Constance: It sounds like he also bought the land to have the fruit trees and the dairies to make the products for the pies and their crust so he provided his own materials. Is that correct?
Mike: To a large extent. He owned all the dairies in Maryland and the Shenandoah Pride people… If you look into our family, they married their friends and relatives so they crisscrossed each other’s paths in genealogy but you know Shenandoah Pride, if you go to 7‑11 today and you buy milk, is our family’s dairy.
Constance: Was he from Connecticut? Is that why the name Connecticut came to it?
Mike: He came from Antigua at 18 months of age. He was not a citizen of the United States. The 79th Highlander troop in the Civil War advertised that if you joined up and you served three years in the duration of the war, you’d be a citizen if you survive the war upon completion. So he was a farm boy in Connecticut, stationed at Georgetown College when he was down with the Grand Review of all the troops in Pennsylvania Avenue. He went home as a citizen back to Connecticut. So he calls himself a man from Connecticut.
Constance: He was in the Civil War?
Mike: He was in the Civil War.
Constance: And he passed through here after the Civil War and liked it?
Mike: He was stationed in Georgetown College for training to protect the college. And they then did a Grand Review of all the union troops and discharged, at least his company in Washington and on Pennsylvania Avenue. He became a citizen of the United States.
Constance: Did he go to college?
Mike: He did not go to college. He did not go. When I looked into that… When I first was trying to find out why my family wasn’t remembered or known in Georgetown, time passed them on, it wasn’t that he was… He was a pure Corcoran, but one of his lawyers and business partners argued the supreme court of every major case in the United States at that time. He was a friend of Teddy Roosevelt. He was a friend of William McKinley. They served in the same Masonic lodge together. I don’t think the college was the barrier there. He was totally… He was working class, but Georgetown back then was mercantile class.

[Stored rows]
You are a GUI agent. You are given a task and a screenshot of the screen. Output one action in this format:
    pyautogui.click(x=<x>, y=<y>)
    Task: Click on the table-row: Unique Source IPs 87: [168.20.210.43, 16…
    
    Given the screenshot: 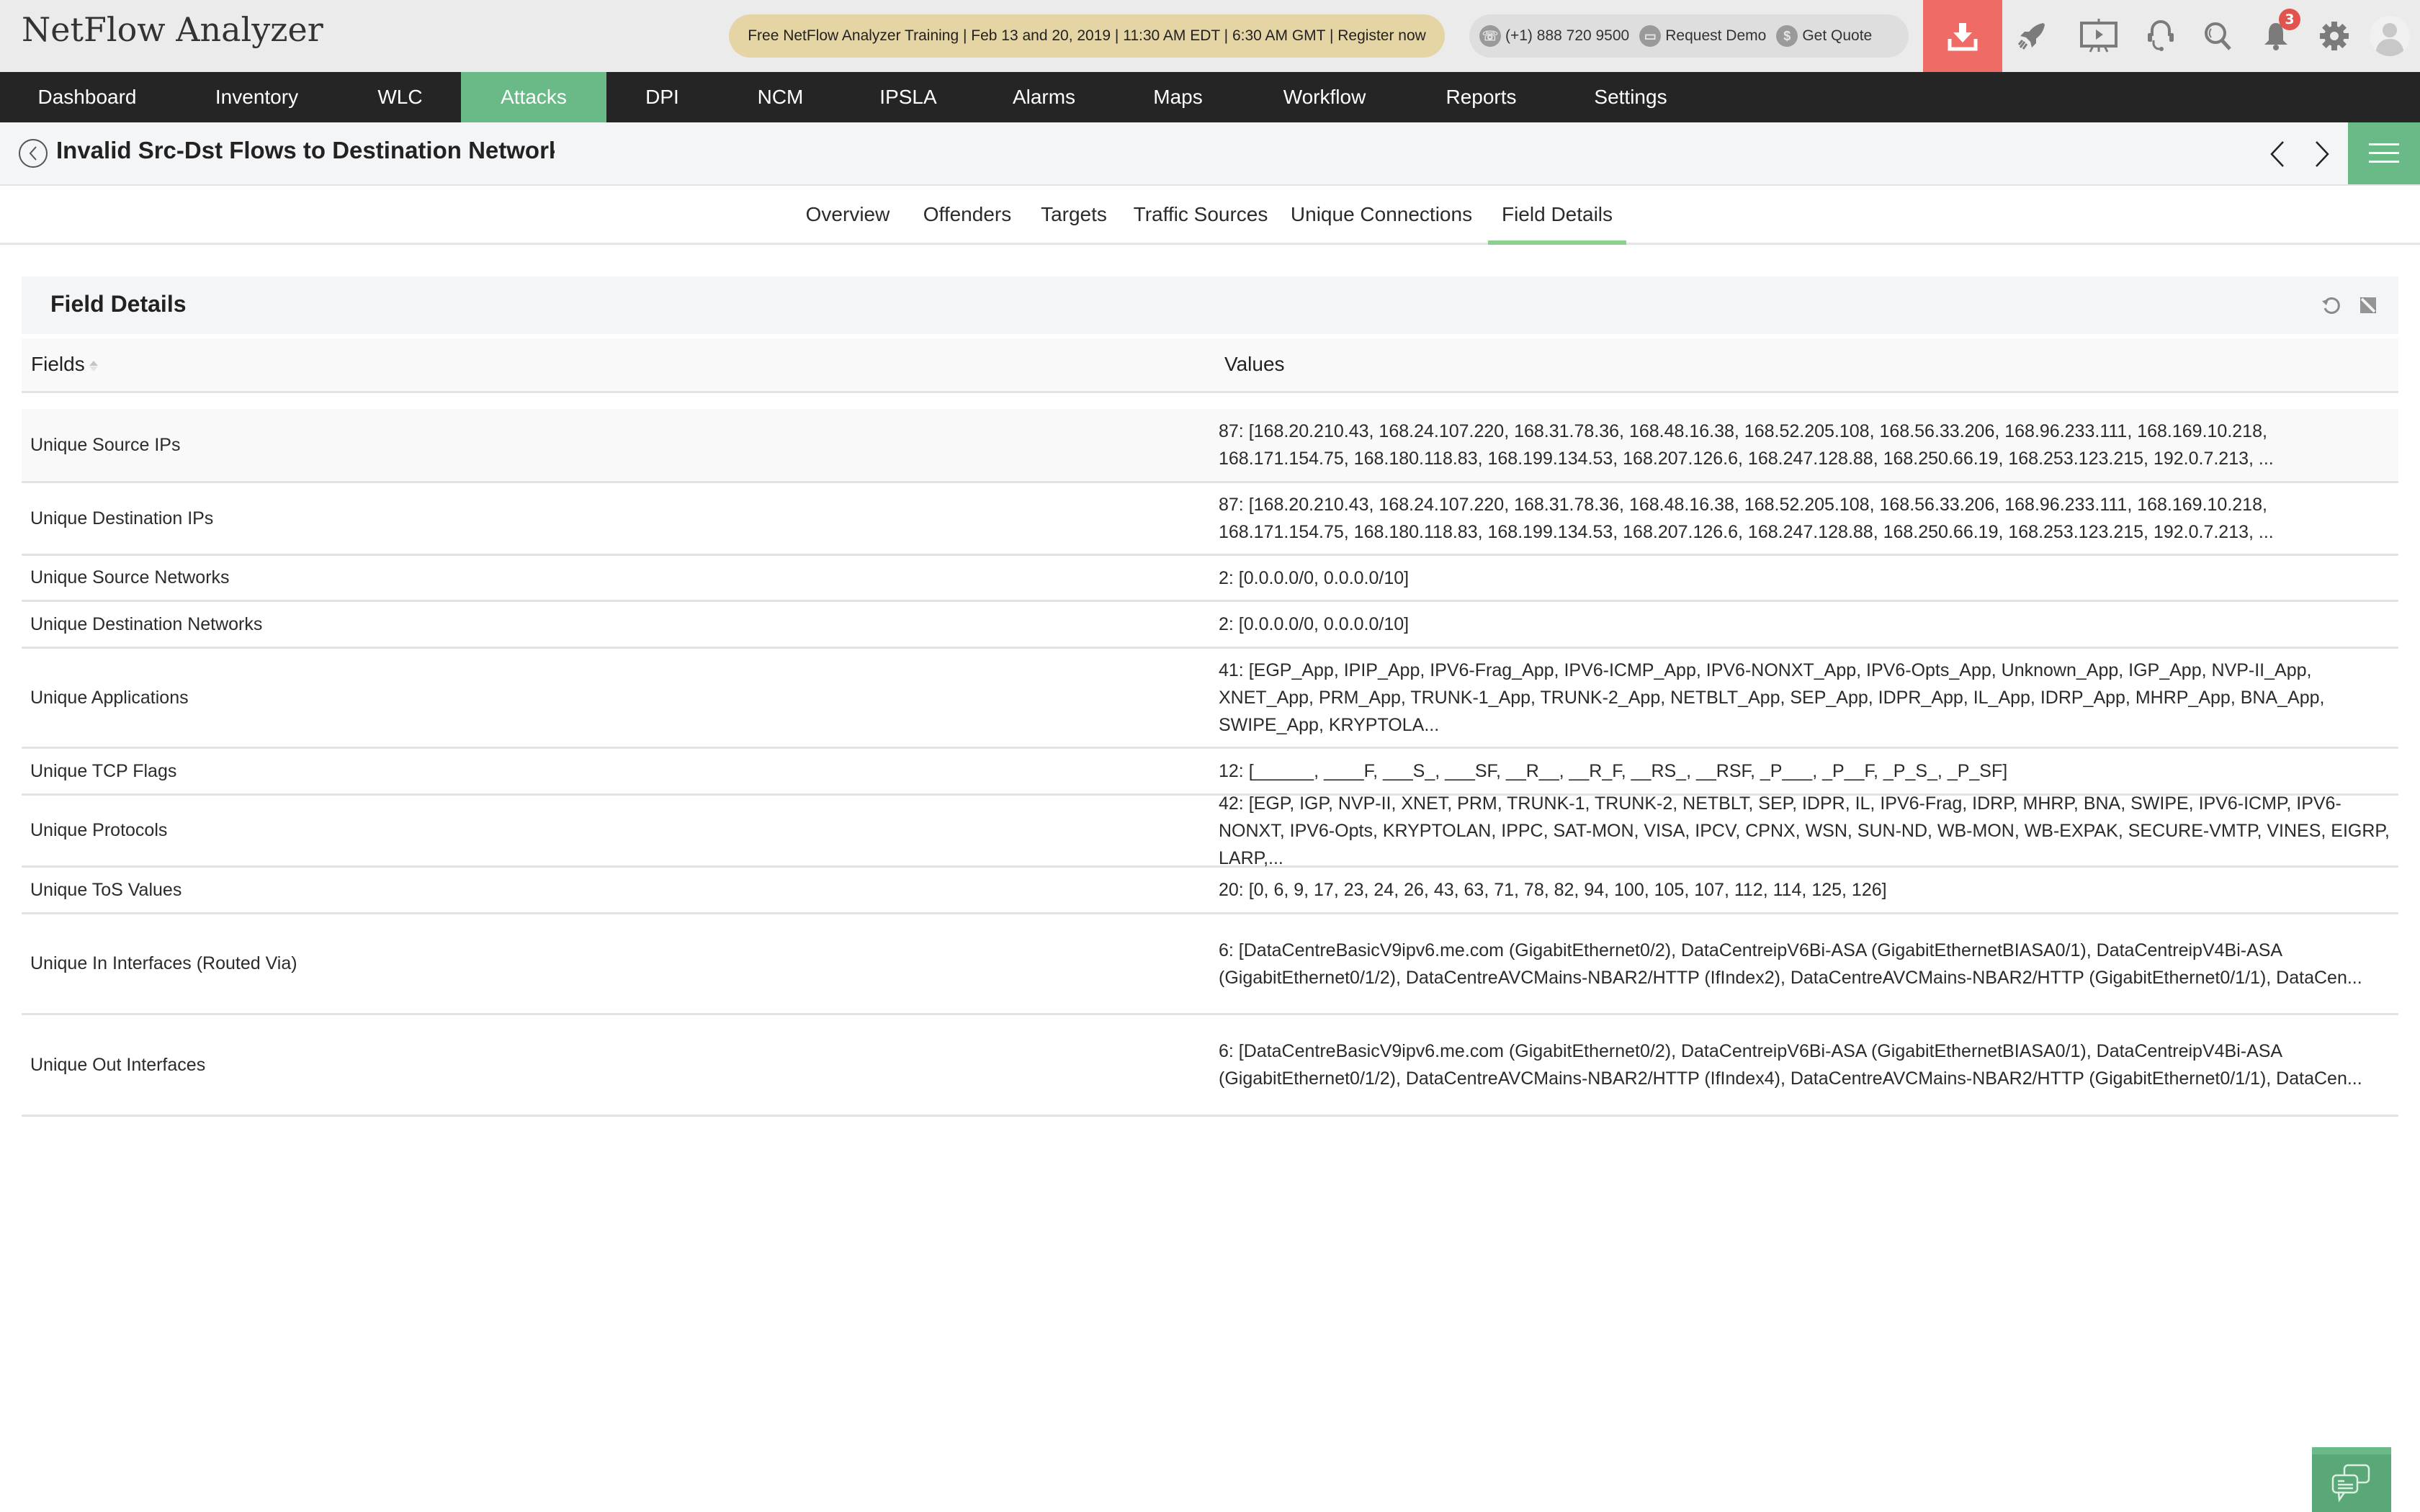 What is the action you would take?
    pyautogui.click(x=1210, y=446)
* * *
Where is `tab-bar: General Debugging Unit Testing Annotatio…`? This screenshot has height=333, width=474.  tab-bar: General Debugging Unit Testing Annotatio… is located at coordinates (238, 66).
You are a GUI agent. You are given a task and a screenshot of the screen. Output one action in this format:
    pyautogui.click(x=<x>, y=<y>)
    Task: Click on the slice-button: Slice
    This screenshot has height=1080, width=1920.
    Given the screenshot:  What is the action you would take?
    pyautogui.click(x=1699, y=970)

- _SET OF TASKS_:
1 - Copy the stretch of the interview excerpt from "Constance: He was" through "became a citizen of the United States.".
2 - Rewrite the rows from the line containing "coordinates (238, 66)." through the line containing "pyautogui.click(x=1699, y=970)", changing "GUI agent" to "desktop agent" and keeping everything else the same. Return only those lines.

- _RESULTS_:
1 -
Constance: He was in the Civil War?
Mike: He was in the Civil War.
Constance: And he passed through here after the Civil War and liked it?
Mike: He was stationed in Georgetown College for training to protect the college. And they then did a Grand Review of all the union troops and discharged, at least his company in Washington and on Pennsylvania Avenue. He became a citizen of the United States.

2 -
Where is `tab-bar: General Debugging Unit Testing Annotatio…`? This screenshot has height=333, width=474.  tab-bar: General Debugging Unit Testing Annotatio… is located at coordinates (238, 66).
You are a desktop agent. You are given a task and a screenshot of the screen. Output one action in this format:
    pyautogui.click(x=<x>, y=<y>)
    Task: Click on the slice-button: Slice
    This screenshot has height=1080, width=1920.
    Given the screenshot:  What is the action you would take?
    pyautogui.click(x=1699, y=970)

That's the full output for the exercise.